■ **What is asked**
Echo the lines verbatim from the first line up to and including the line containing "pos(701,332)". Leave the pictures out of your reply.

>> BEGIN Records for processing

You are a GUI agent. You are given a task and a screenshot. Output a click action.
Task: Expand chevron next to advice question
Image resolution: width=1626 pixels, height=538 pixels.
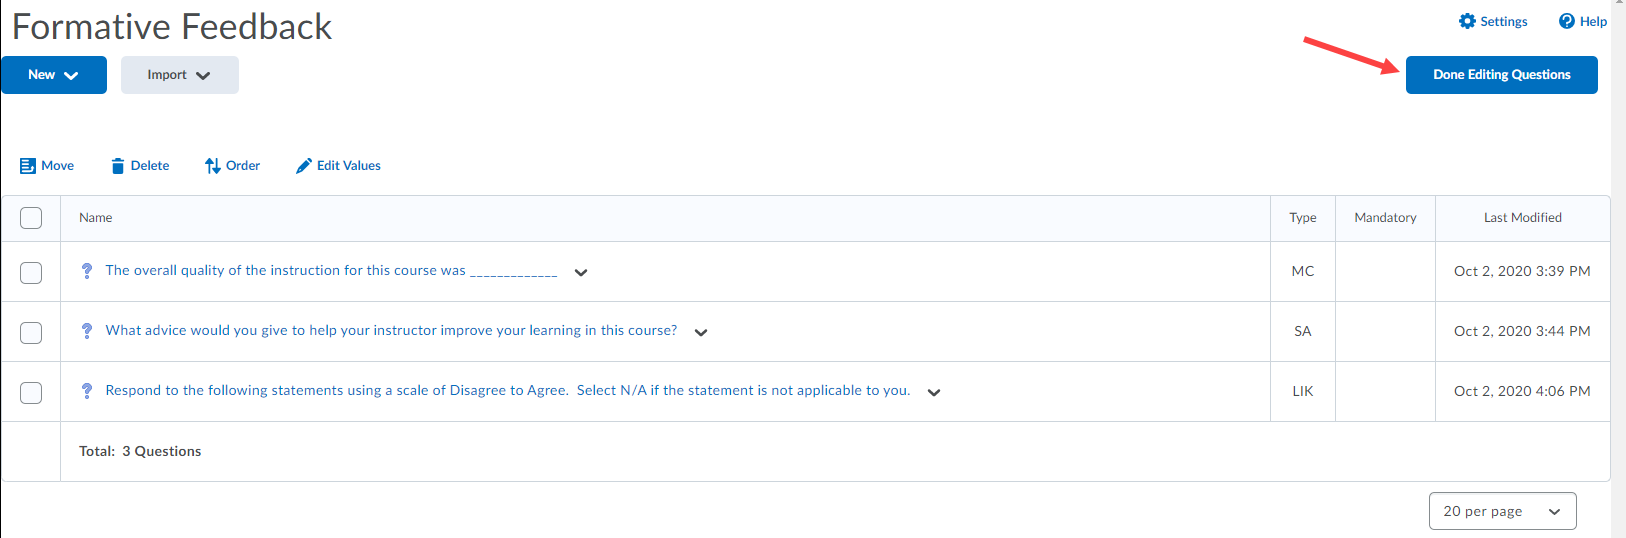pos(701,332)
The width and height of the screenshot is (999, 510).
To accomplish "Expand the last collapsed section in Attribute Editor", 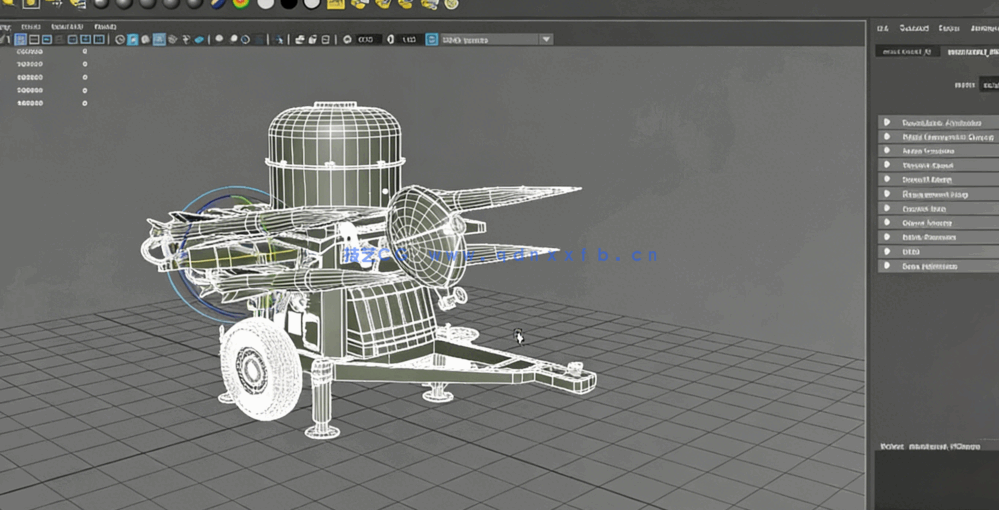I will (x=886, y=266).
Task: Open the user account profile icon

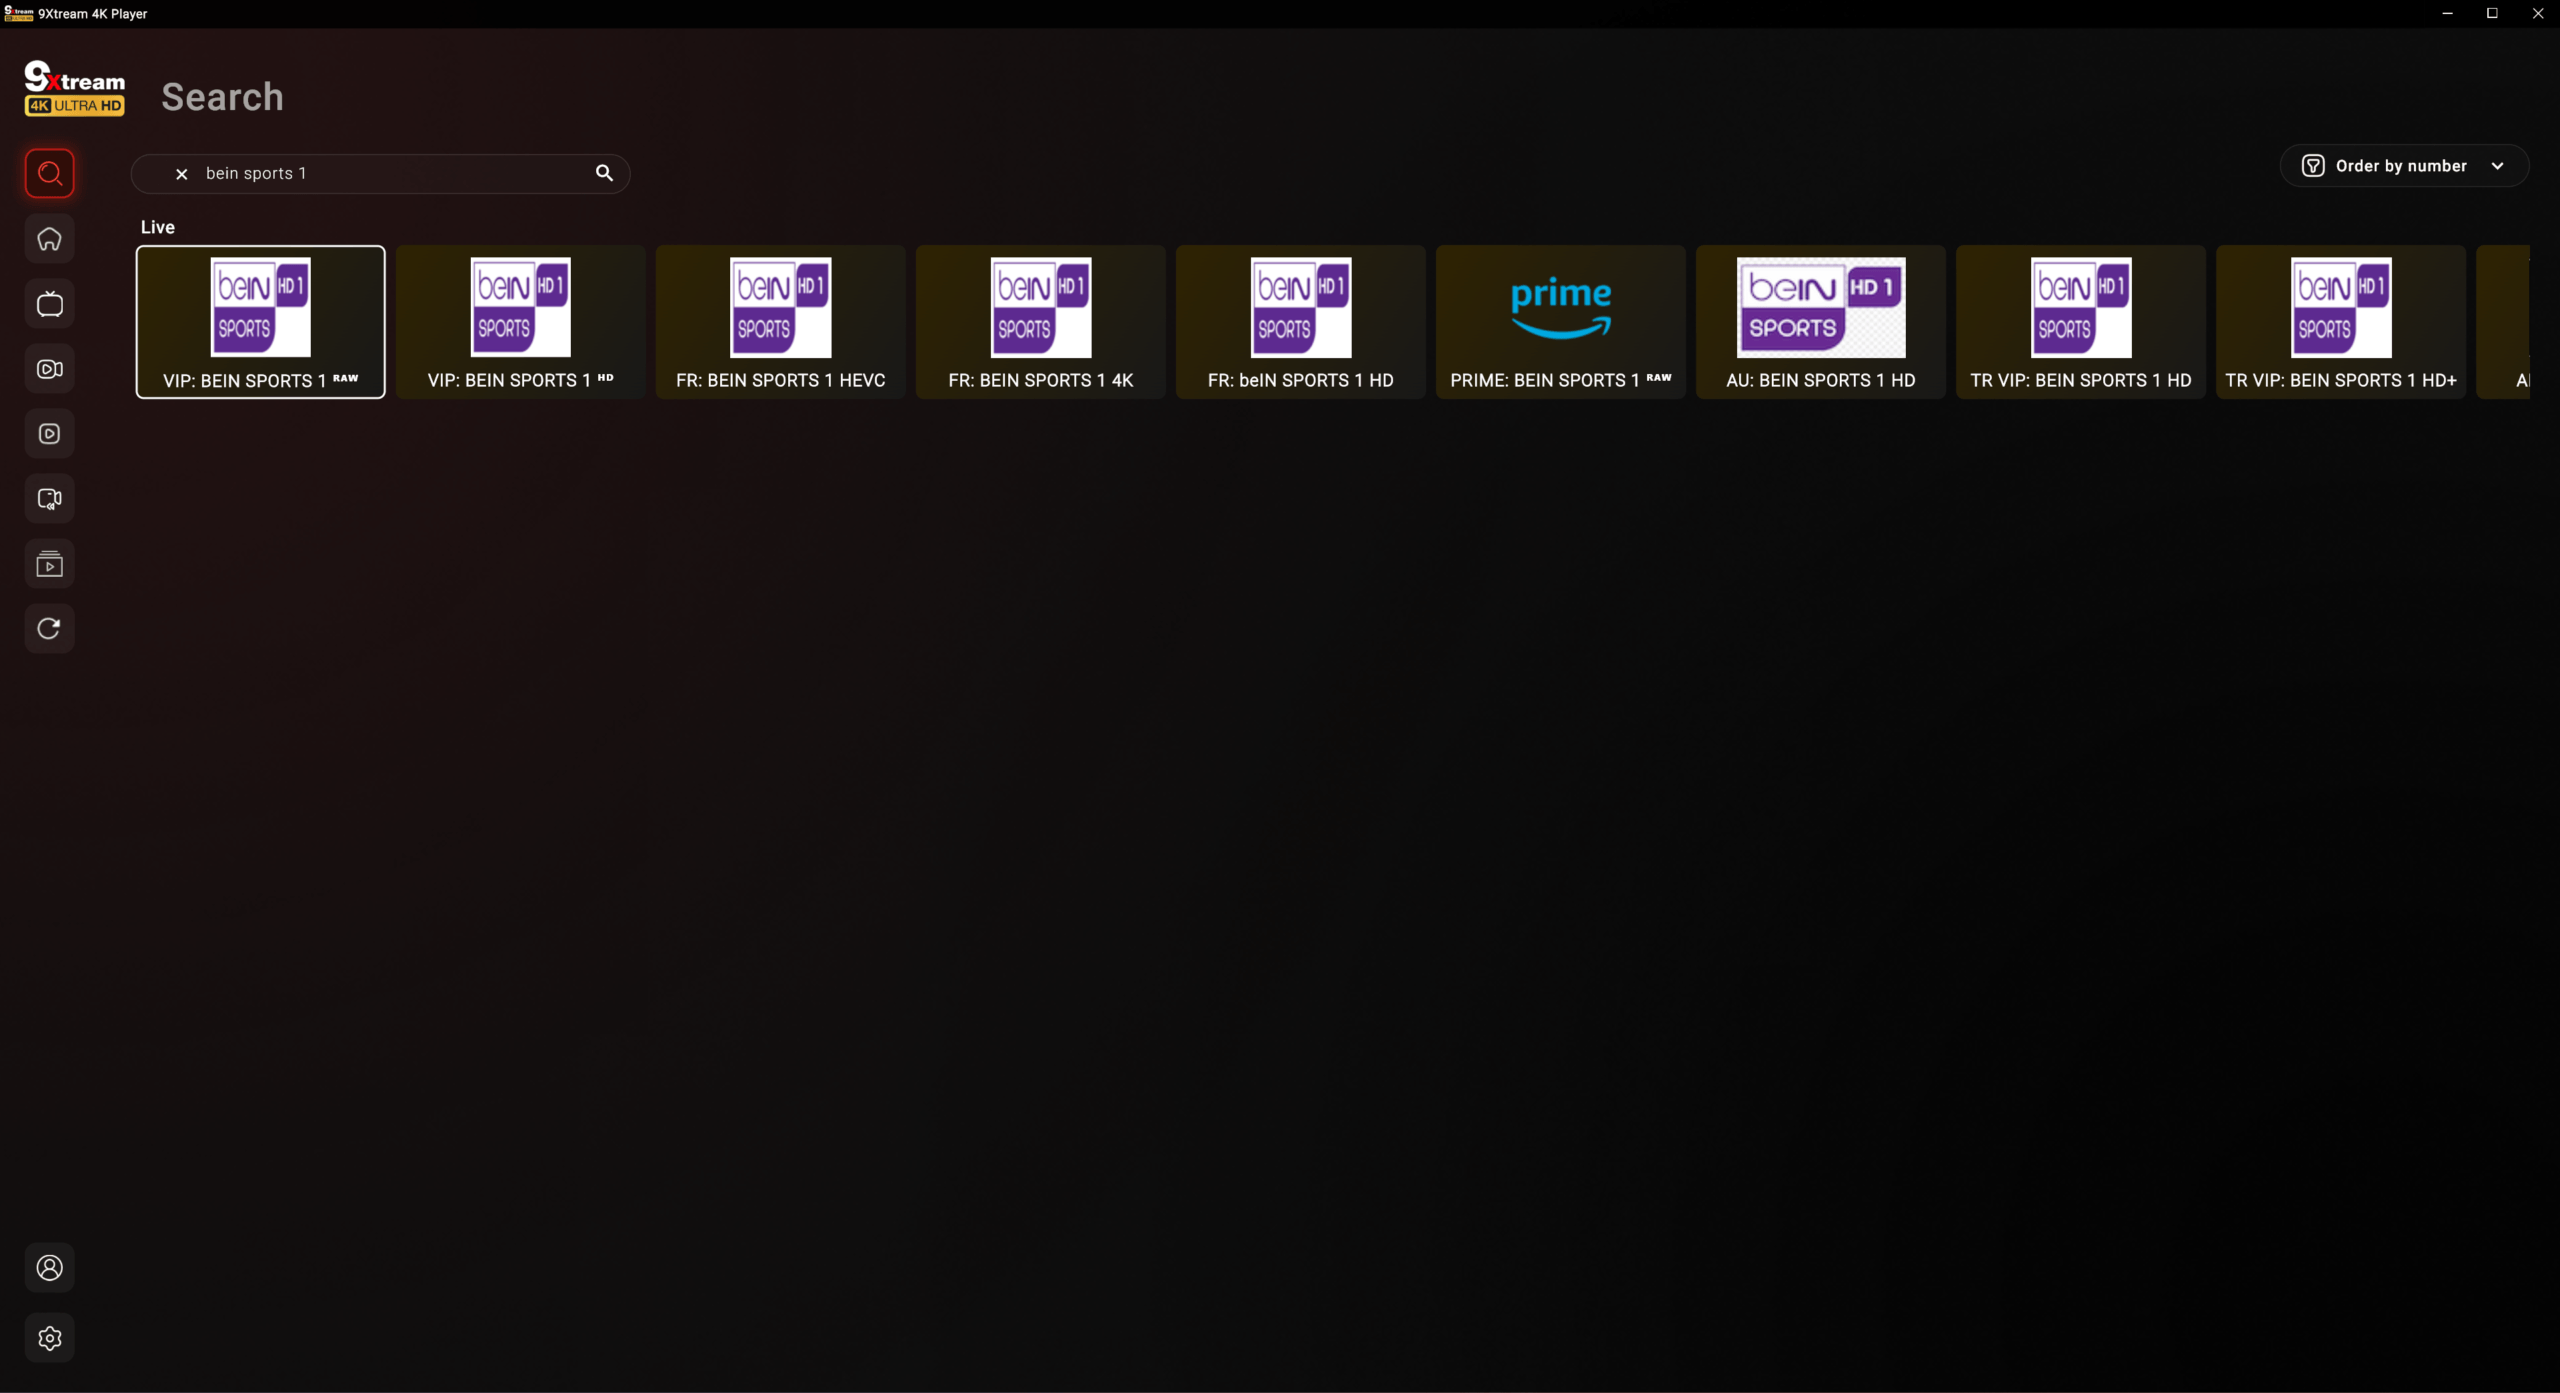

>> END Records for processing

■ **Written answer**
You are a GUI agent. You are given a task and a screenshot. Output a click action.
Task: Expand chevron next to advice question
Image resolution: width=1626 pixels, height=538 pixels.
pos(701,332)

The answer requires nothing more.